Data items
○ ○ ○ ○
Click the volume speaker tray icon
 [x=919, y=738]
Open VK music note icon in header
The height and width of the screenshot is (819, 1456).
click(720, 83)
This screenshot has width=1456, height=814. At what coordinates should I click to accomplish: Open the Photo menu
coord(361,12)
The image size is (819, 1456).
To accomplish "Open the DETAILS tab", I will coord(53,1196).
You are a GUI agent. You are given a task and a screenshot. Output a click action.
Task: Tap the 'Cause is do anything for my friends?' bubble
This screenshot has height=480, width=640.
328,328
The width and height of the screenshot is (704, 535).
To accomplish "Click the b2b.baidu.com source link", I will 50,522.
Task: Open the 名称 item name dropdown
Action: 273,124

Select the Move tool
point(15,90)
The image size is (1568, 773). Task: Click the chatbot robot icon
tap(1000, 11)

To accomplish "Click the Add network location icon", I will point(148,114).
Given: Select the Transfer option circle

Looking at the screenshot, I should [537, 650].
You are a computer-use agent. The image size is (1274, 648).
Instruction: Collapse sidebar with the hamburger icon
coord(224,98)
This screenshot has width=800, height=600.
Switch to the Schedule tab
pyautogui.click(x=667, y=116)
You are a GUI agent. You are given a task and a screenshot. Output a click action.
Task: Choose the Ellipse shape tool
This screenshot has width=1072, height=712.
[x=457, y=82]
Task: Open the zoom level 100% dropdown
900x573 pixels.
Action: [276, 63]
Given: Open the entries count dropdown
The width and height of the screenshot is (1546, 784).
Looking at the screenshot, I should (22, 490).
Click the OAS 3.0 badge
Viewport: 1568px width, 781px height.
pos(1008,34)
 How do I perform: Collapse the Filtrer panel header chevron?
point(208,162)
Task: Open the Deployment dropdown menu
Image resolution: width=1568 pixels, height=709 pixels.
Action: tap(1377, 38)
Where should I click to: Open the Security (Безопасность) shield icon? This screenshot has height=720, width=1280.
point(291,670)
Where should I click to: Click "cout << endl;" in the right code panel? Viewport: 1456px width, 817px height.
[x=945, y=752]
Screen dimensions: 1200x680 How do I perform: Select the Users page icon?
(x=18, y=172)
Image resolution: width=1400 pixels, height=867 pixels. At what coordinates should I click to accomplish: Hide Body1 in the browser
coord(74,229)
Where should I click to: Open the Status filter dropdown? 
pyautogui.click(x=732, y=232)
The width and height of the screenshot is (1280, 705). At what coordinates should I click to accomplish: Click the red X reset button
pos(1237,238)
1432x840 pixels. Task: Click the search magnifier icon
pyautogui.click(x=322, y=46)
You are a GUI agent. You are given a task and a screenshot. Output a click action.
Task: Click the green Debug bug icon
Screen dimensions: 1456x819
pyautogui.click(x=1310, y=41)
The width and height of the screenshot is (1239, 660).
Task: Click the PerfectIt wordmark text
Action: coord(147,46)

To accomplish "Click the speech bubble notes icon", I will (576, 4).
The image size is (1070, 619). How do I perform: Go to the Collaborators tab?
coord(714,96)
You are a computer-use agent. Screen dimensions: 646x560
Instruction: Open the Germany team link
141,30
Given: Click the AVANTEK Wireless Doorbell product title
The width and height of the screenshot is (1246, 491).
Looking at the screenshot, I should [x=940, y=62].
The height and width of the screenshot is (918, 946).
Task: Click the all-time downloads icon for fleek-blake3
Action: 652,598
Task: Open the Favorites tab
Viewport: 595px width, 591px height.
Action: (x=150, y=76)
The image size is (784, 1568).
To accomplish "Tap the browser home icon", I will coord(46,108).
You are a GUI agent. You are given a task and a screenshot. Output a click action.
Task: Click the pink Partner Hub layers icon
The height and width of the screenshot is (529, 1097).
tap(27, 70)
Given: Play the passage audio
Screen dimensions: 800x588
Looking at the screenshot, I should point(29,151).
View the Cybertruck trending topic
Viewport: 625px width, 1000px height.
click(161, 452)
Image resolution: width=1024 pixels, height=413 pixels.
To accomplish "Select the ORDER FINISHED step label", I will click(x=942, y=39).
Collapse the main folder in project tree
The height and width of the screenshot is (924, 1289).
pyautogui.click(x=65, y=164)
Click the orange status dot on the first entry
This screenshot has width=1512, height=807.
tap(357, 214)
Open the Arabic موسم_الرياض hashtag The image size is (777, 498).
○ ○ ○ ○
→ Written task
Repeat every line of the data items above, keeping each one unchanged.

→ Exercise answer
Click the volume speaker tray icon
 [x=919, y=738]
Open VK music note icon in header
The height and width of the screenshot is (819, 1456).
click(720, 83)
This screenshot has width=1456, height=814. At what coordinates should I click to accomplish: Open the Photo menu
coord(361,12)
The image size is (819, 1456).
To accomplish "Open the DETAILS tab", I will coord(53,1196).
You are a GUI agent. You are given a task and a screenshot. Output a click action.
Task: Tap the 'Cause is do anything for my friends?' bubble
This screenshot has height=480, width=640.
328,328
The width and height of the screenshot is (704, 535).
To accomplish "Click the b2b.baidu.com source link", I will 50,522.
Task: Open the 名称 item name dropdown
Action: 273,124

Select the Move tool
point(15,90)
The image size is (1568, 773). Task: Click the chatbot robot icon
tap(1000, 11)

To accomplish "Click the Add network location icon", I will point(148,114).
Given: Select the Transfer option circle

Looking at the screenshot, I should [537, 650].
You are a computer-use agent. The image size is (1274, 648).
Instruction: Collapse sidebar with the hamburger icon
coord(224,98)
This screenshot has width=800, height=600.
Switch to the Schedule tab
pyautogui.click(x=667, y=116)
You are a GUI agent. You are given a task and a screenshot. Output a click action.
Task: Choose the Ellipse shape tool
This screenshot has width=1072, height=712.
[x=457, y=82]
Task: Open the zoom level 100% dropdown
900x573 pixels.
Action: [276, 63]
Given: Open the entries count dropdown
The width and height of the screenshot is (1546, 784).
Looking at the screenshot, I should (22, 490).
Click the OAS 3.0 badge
Viewport: 1568px width, 781px height.
pos(1008,34)
 How do I perform: Collapse the Filtrer panel header chevron?
point(208,162)
Task: Open the Deployment dropdown menu
Image resolution: width=1568 pixels, height=709 pixels.
Action: tap(1377, 38)
Where should I click to: Open the Security (Безопасность) shield icon? This screenshot has height=720, width=1280.
point(291,670)
Where should I click to: Click "cout << endl;" in the right code panel? Viewport: 1456px width, 817px height.
[x=945, y=752]
Screen dimensions: 1200x680 How do I perform: Select the Users page icon?
(x=18, y=172)
Image resolution: width=1400 pixels, height=867 pixels. At what coordinates should I click to accomplish: Hide Body1 in the browser
coord(74,229)
Where should I click to: Open the Status filter dropdown? 
pyautogui.click(x=732, y=232)
The width and height of the screenshot is (1280, 705). At what coordinates should I click to accomplish: Click the red X reset button
pos(1237,238)
1432x840 pixels. Task: Click the search magnifier icon
pyautogui.click(x=322, y=46)
You are a GUI agent. You are given a task and a screenshot. Output a click action.
Task: Click the green Debug bug icon
Screen dimensions: 1456x819
pyautogui.click(x=1310, y=41)
The width and height of the screenshot is (1239, 660).
Task: Click the PerfectIt wordmark text
Action: coord(147,46)

To accomplish "Click the speech bubble notes icon", I will (576, 4).
The image size is (1070, 619). How do I perform: Go to the Collaborators tab?
coord(714,96)
You are a computer-use agent. Screen dimensions: 646x560
Instruction: Open the Germany team link
141,30
Given: Click the AVANTEK Wireless Doorbell product title
The width and height of the screenshot is (1246, 491).
Looking at the screenshot, I should [x=940, y=62].
The height and width of the screenshot is (918, 946).
Task: Click the all-time downloads icon for fleek-blake3
Action: 652,598
Task: Open the Favorites tab
Viewport: 595px width, 591px height.
Action: (x=150, y=76)
The image size is (784, 1568).
To accomplish "Tap the browser home icon", I will coord(46,108).
You are a GUI agent. You are given a task and a screenshot. Output a click action.
Task: Click the pink Partner Hub layers icon
The height and width of the screenshot is (529, 1097).
tap(27, 70)
Given: Play the passage audio
Screen dimensions: 800x588
Looking at the screenshot, I should point(29,151).
View the Cybertruck trending topic
Viewport: 625px width, 1000px height.
click(161, 452)
Image resolution: width=1024 pixels, height=413 pixels.
To accomplish "Select the ORDER FINISHED step label", I will click(x=942, y=39).
Collapse the main folder in project tree
The height and width of the screenshot is (924, 1289).
pyautogui.click(x=65, y=164)
Click the orange status dot on the first entry
This screenshot has width=1512, height=807.
tap(357, 214)
Open the Arabic موسم_الرياض hashtag The image size is (777, 498).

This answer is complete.